Now that you know how important it is to replace hormones with bioidentical hormones, not for a short while but for the rest of your life, you can see how uninformed a doctor has to be relative to the importance of hormone replacement to put you on synthetics and then say get off them as soon as these nasty symptoms subside. This means that this doctor doesn’t have a clue as to the importance of hormones. Hormones are what make us run; without them we die. In fact, if you look up
death
, it will say “loss of hormones.”

Without hormones, there is no quality of life. Try not sleeping for days or months on end (remember, sleep deprivation has been used as a form of torture in times of war), and see how you feel. Try having no working internal thermostat so that your body is in a constant state of “high” all the time, and see how you like sweating. It’s both embarrassing and uncomfortable. This is just the tip of the iceberg. Any doctor who tells you to “tough it out” is doing you a disservice. It means he or she doesn’t get what’s happening to you while in perimenopause. Run, don’t walk, from this doctor. You can continue to go to him or her for your other needs, but when it comes to hormones, you want someone who is knowledgeable and sympathetic.

Here’s something else about what happens hormonally in perimenopause: When estrogen rises without progesterone (in other words, your estrogen is surging higher and higher but with no progesterone to create the right rhythm), this elevation turns off a powerful cellular growth controller called epidermal growth factor (EGF-1 and EGF-2). This particular growth factor is the major player in HER2-neu breast cancer. You need the estrogen rising to high enough
levels (in other words, to reach an estrogen peak and then cascade down as it does in nature) to turn off the EGF-1 and EGF-2, or you may end up with cancer. A simpler way to explain this is to understand that imbalanced hormones are at the root of cancer. When you are in perimenopause, your natural rhythm is off; that is why perimenopause is a dangerous time for women.

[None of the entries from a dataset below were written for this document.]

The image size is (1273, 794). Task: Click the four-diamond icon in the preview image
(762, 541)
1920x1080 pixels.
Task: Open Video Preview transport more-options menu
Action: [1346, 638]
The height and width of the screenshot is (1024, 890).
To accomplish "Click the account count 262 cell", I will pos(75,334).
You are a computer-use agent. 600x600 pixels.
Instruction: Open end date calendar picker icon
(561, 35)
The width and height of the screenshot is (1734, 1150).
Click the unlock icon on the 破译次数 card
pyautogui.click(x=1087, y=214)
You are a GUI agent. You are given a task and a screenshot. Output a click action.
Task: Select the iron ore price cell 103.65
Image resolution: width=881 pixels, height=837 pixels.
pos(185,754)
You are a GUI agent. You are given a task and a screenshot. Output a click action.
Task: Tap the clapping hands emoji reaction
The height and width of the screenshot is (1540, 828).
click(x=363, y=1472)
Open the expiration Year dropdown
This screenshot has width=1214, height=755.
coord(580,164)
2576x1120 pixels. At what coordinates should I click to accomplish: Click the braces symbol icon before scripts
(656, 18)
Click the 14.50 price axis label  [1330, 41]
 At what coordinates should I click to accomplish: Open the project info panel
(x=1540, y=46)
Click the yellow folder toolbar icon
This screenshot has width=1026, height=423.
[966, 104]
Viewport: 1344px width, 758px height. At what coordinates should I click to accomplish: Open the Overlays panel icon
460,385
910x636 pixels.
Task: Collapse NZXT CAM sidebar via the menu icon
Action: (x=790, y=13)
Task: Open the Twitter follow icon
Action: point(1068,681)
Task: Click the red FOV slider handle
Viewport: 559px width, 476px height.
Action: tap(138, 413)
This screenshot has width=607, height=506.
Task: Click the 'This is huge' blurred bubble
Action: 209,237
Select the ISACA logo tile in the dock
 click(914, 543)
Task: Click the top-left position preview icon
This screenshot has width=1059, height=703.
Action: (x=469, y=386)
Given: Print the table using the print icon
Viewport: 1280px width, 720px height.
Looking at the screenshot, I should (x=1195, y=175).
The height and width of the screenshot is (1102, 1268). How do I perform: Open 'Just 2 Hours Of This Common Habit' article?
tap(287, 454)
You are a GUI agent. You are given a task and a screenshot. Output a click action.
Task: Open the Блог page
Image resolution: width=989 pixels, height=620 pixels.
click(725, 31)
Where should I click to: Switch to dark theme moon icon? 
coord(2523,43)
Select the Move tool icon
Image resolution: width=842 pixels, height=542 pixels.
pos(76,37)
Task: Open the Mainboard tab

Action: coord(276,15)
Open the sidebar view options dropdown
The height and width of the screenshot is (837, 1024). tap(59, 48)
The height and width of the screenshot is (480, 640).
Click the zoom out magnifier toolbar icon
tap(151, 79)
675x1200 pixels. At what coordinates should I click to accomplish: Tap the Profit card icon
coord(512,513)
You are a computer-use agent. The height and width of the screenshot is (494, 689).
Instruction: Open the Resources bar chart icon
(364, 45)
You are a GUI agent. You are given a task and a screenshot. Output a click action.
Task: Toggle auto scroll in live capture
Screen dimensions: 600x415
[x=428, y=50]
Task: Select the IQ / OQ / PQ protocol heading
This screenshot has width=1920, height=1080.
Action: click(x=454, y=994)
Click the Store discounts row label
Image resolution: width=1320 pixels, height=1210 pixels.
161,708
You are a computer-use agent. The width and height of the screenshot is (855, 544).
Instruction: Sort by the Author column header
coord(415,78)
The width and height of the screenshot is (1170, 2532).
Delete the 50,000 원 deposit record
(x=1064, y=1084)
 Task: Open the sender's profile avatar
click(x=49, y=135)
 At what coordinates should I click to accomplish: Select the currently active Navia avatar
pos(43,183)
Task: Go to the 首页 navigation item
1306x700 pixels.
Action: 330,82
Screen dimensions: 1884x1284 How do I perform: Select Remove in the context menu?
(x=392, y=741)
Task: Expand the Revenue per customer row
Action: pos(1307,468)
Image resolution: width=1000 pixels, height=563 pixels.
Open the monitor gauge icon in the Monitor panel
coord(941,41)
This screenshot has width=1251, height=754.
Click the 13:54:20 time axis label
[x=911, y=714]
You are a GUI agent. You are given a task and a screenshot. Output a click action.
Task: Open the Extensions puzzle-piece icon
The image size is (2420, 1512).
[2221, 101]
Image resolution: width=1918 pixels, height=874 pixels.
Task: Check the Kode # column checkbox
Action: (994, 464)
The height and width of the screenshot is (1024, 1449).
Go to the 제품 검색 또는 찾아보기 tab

By the time a woman is in her late forties, she has spent anywhere from ten to twenty years in this hormonal confusion. Most women go from doctor to doctor during perimenopause with myriad complaints. Everything gets treated—from her allergies, to backaches, to depression, to weight gain, to headaches and migraines, to sleeplessness and a hundred other maladies—with some form of drug treatment. The drugs are Band-Aids, taking away the symptoms but never addressing the underlying causes. Rarely does a woman find a doctor who actually realizes what is really happening.

The real problem is hormonal loss. The sooner you start putting back what you’ve lost hormonally, the better you will feel. It’s never too early. If you are low, you’re low. But you will have to drive this train. No one is going to do this for you. This is your life. Start now. Perimenopause is a call to action. Your body is starting to shout at you. It wants help. Please listen, hear the call, and save yourself.

When I discussed this potentially dangerous stage of life with T. S. Wiley, she told me perimenopause is problematic because as far as the brain is concerned, women are hormonally in first-trimester pregnancy range. The specific hormone ratios of early pregnancy are insulin (high) and estrogen (low) and thyroid (functioning). These levels are mimicked in perimenopause. This hormonal environment triggers fetal oncogenes to start flipping on, and oncogenes contribute to the production of a cancer. However, perimenopausal women are stranded with no source of progesterone to give the growth or death command (of the cells) to turn those same genes off, because they don’t have enough estrogen to peak in order to ovulate anymore with any regularity, and there’s no placenta on board. Without the progesterone from the remains of an empty egg sac, their low chronic estrogen is never turned off, either. The state they are in is now life-threatening. This is the backdrop for cancer.